# Extracted data entries
*** Begin section ***

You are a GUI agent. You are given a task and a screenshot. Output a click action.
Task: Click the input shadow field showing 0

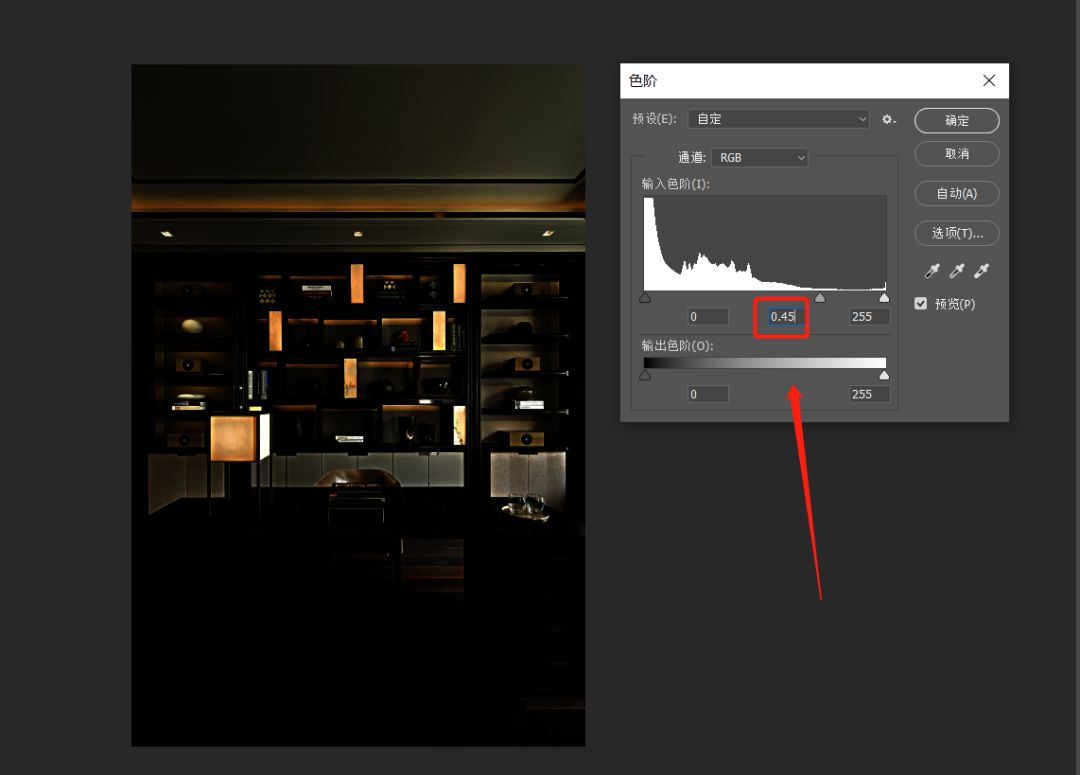coord(707,317)
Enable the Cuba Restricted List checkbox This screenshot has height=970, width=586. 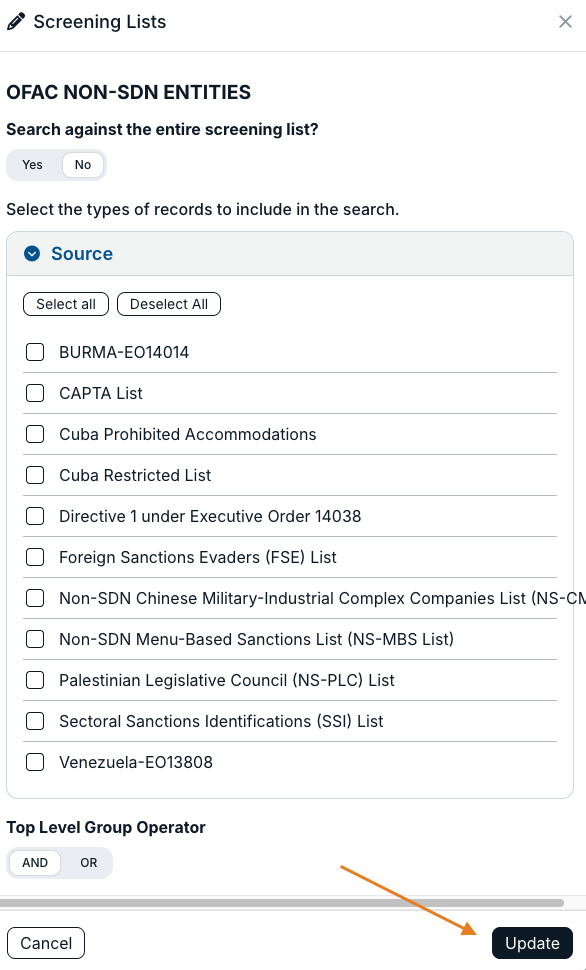click(35, 475)
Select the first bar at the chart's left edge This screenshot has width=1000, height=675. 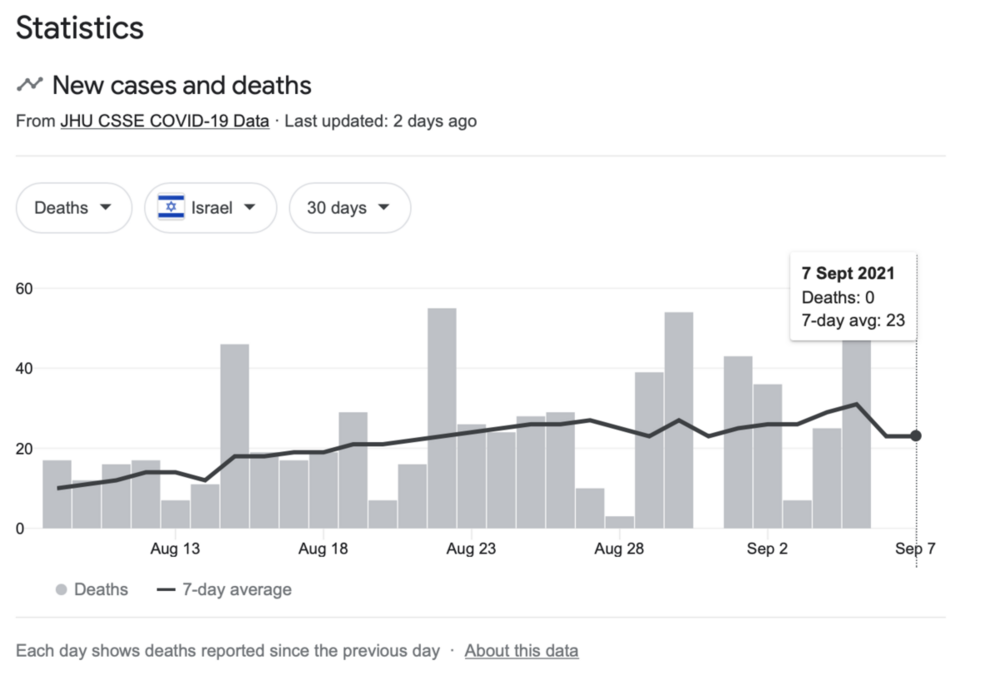tap(57, 494)
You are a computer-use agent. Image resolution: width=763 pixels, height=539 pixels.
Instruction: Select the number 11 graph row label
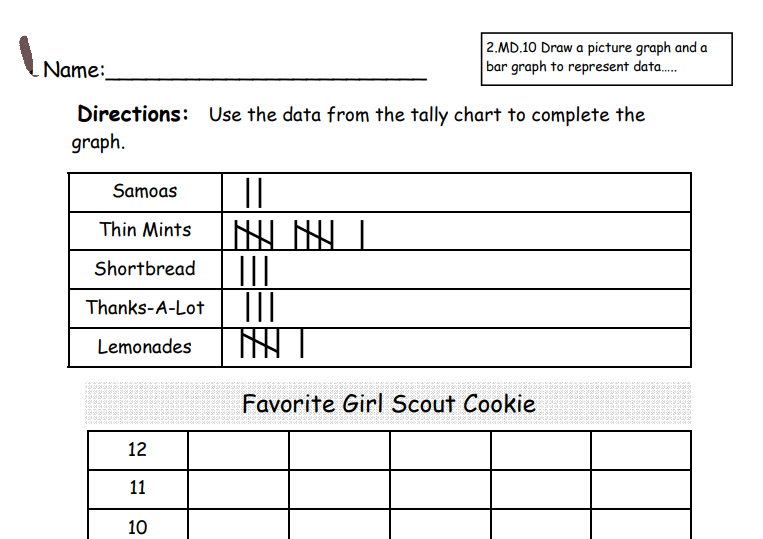point(137,488)
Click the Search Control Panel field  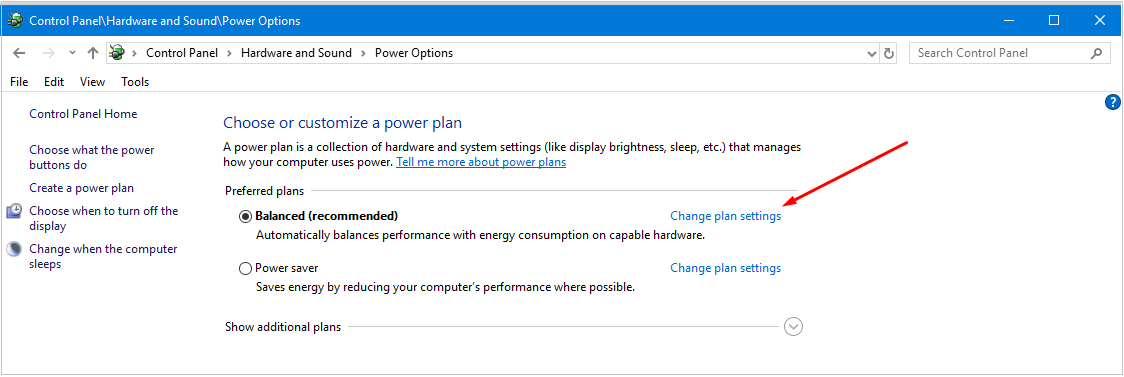(999, 53)
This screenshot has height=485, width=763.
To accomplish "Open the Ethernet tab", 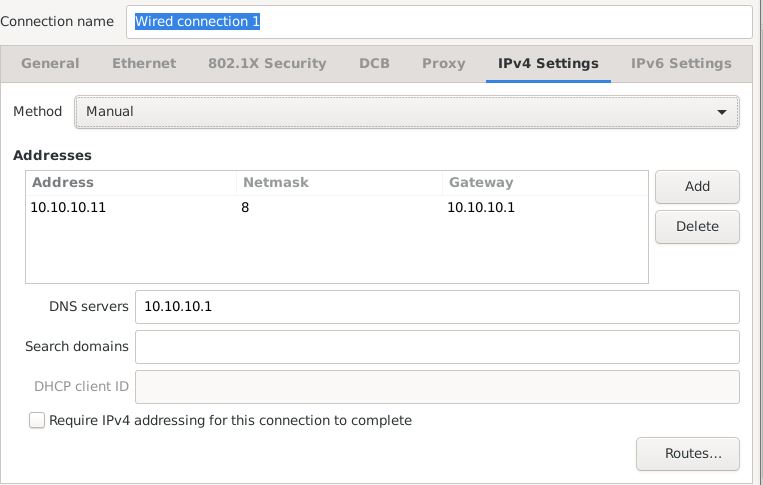I will click(144, 63).
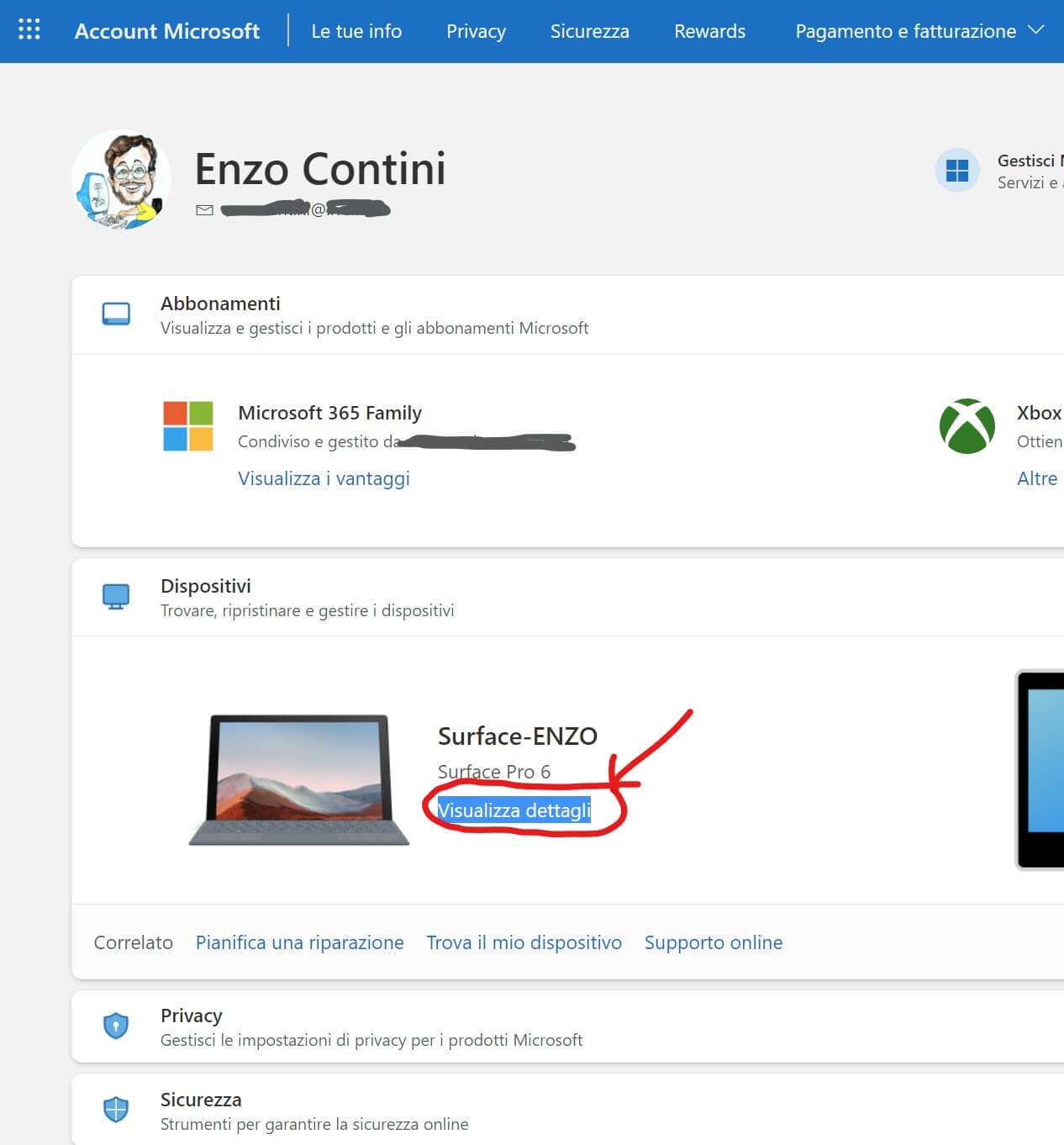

*** End section ***

# HOW TO COMPLETE THIS TASK
Give the number of lines above containing the word "agent", with no other text.

# COMPLETED TASK
2